## Short exercise
Extend the forum thread about the Tecumseh snow blower engine that won't start, picking up right after its final post.

## Excerpted text
# Tecumseh hm80 won't start



## disflat (Feb 24, 2008)

It ran out of gas and won't start anymore.

I put gas in the spark plug hole and it won't do nothing.

(Before this it would not start but I put gas in the sparkplug and it started for à little , but know nothing)

Its a 8hp on a snow blower
Late 80s


----------



## disflat (Feb 24, 2008)

Its a 8hp on a snow blower
Late 80s


----------



## justin3 (Apr 10, 2007)

Sounds like you need to take the carb off and give it a good cleaning, make sure you clean all the little passageways and jets inside the carb.


----------



## 30yearTech (Sep 14, 2006)

Is the fuel you are using fresh? It should start with a prime, if you are priming with fresh fuel. Check the spark plug and make sure your unit has ignition spark as well.


----------



## disflat (Feb 24, 2008)

I took off the plug, and checked for spark but there was none.

I put the plug close to the cylinder head and there was spark, I checked the gap on the spark plug and it is good, 30.

## Data block

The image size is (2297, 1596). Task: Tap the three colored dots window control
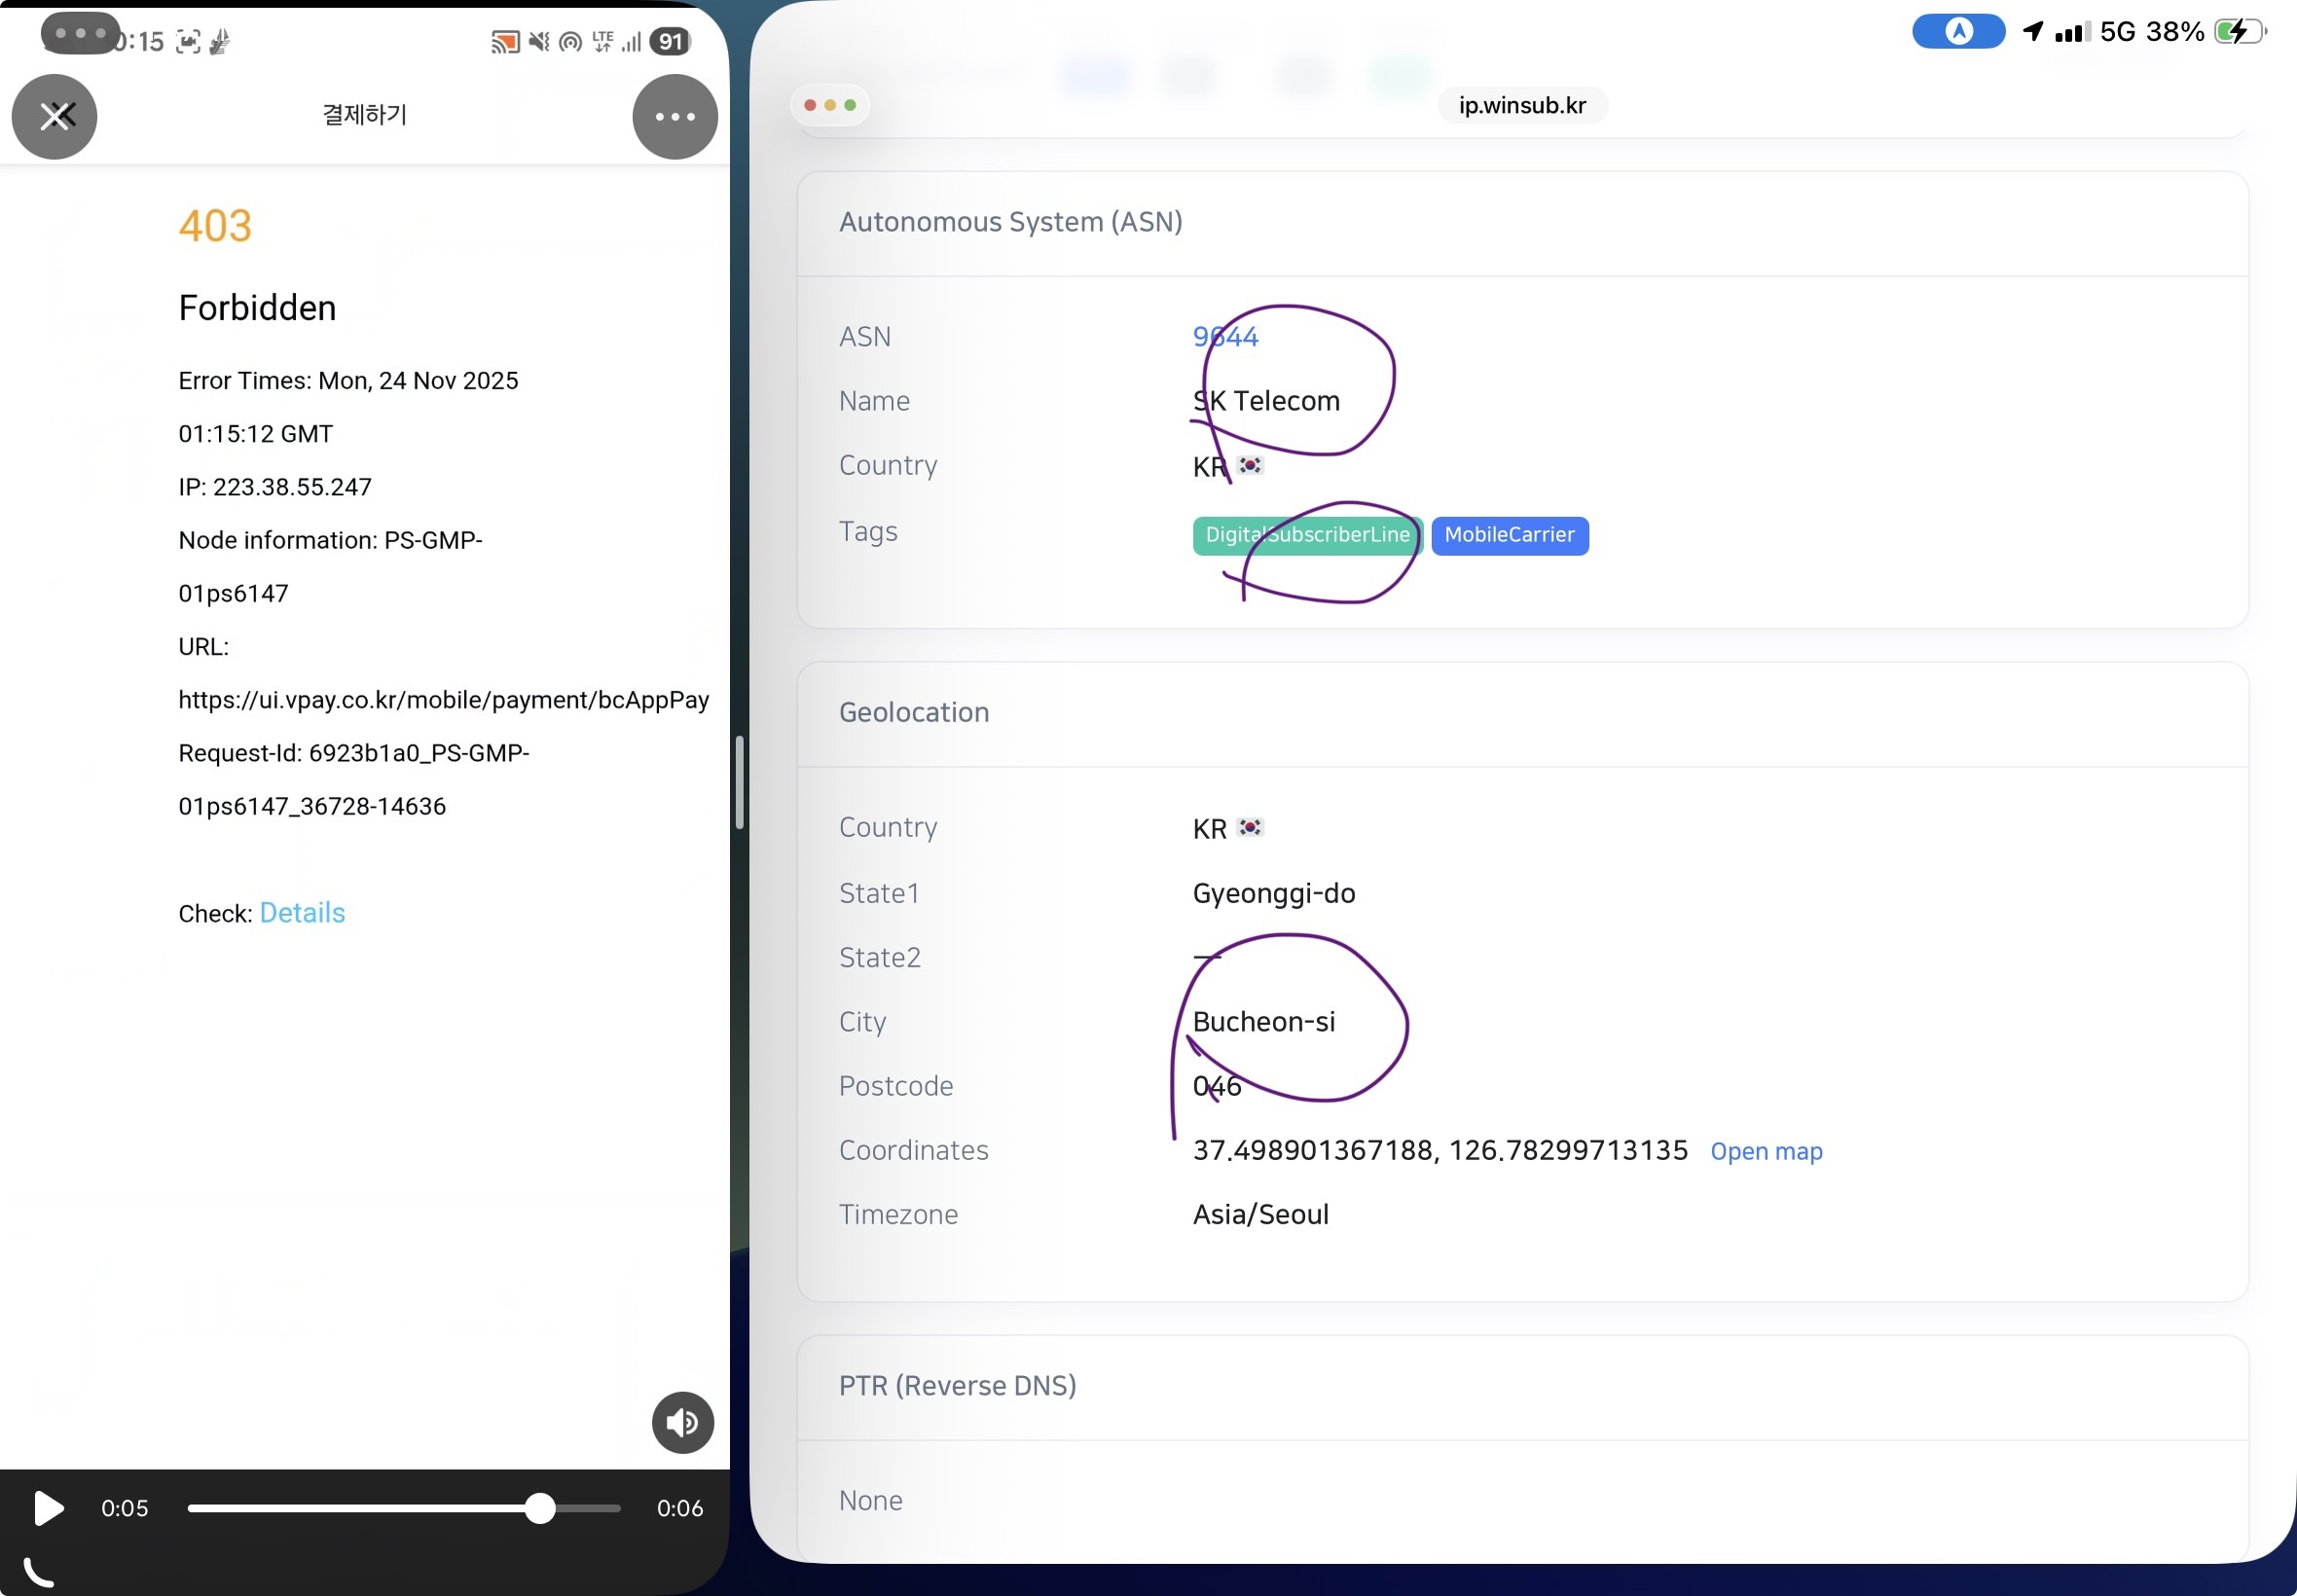[x=830, y=105]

## The result
Yes the feul is fresh, I'm going to change the spark plug, 

Oh when I prime there is feul overspill from the carb, it comes out from the choke.


----------



## 30yearTech (Sep 14, 2006)

Maybe your spark plug is just bad.


----------



## disflat (Feb 24, 2008)

Thank I'm going to change it and give you news


----------



## Jake T. (May 5, 2007)

If it's been difficult to start for some time, you might want to check the compression. It's possible you have a compression problem from either a head gasket or a valve leaking.

Jake T.


----------



## disflat (Feb 24, 2008)

Thank you very much. I didn't have time to do it myself but my 13 year old nephew changed the spark plug and it started on the first try.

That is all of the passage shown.